- Relator(a)
- Ministro Reynaldo Soares da Fonseca
- Órgão julgador
- Quinta Turma
- Data do julgamento
- 13/05/2025
- Data de publicação
- 21/05/2025
STJ – Acórdão, Rel. Ministro Reynaldo Soares da Fonseca, Quinta Turma, j. 13/05/2025, p. 21/05/2025
PENAL. AGRAVO REGIMENTAL NO AGRAVO EM RECURSO ESPECIAL. ROUBO. DOSIMETRIA. PENA-BASE. CIRCUNSTÂNCIAS DO CRIME. VIOLÊNCIA EXCESSIVA. FUNDAMENTAÇÃO IDÔNEA. AGRAVO REGIMENTAL NÃO PROVIDO. 1. A jurisprudência desta Corte Superior de Justiça é no sentido de que a pena-base não pode ser fixada acima do mínimo legal com fundamento em elementos constitutivos do crime ou com base em referências vagas, genéricas, desprovidas de fundamentação objetiva para justificar a sua exasperação. 2. As circunstâncias do crime como circunstância judicial referem-se à maior ou menor gravidade do crime em razão do modus operandi.
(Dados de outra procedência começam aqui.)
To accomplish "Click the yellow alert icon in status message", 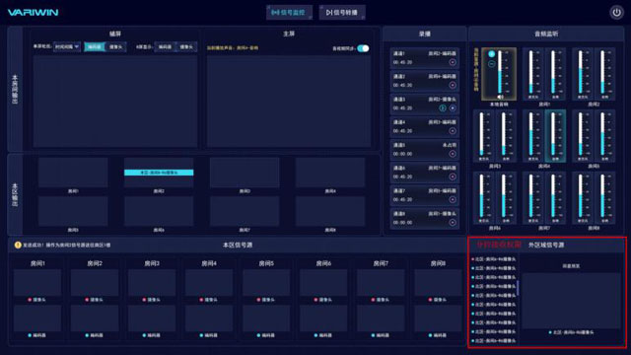I will 18,245.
Constata-se, assim, a existência de fundamentação concreta e idônea, a qual efetivamente evidenciou aspectos mais reprováveis do modus operandi delitivo e que não se afiguram inerentes ao próprio tipo penal, a justificar a majoração da pena, uma vez que, além da utilização da arma de fogo, que já configurou a causa de aumento, houve a utilização de violência excessiva, com ameaças de morte durante toda a empreitada criminosa, o que demonstra uma reprovabilidade superior àquela ínsita ao tipo penal, a merecer uma maior resposta do Estado. 3. A jurisprudência desta Corte Superior de Justiça é no sentido de que, conquanto a violência seja elementar do tipo penal do roubo, não há dúvidas de que, nos casos em que a conduta do agente transcender ou extrapolar as circunstâncias ou as consequências naturais do tipo, a agressividade excessiva pode e deve servir de fundamento para a elevação da pena-base (REsp n. 1.714.810/PR, Quinta Turma, Rel. Min. Jorge Mussi, DJe de 3/10/2018). Precedentes. 4. Agravo regimental não provido. (AgRg no AREsp n. 2.854.344/MA, relator Ministro Reynaldo Soares da Fonseca, Quinta Turma, julgado em 13/5/2025, DJEN de 21/5/2025.)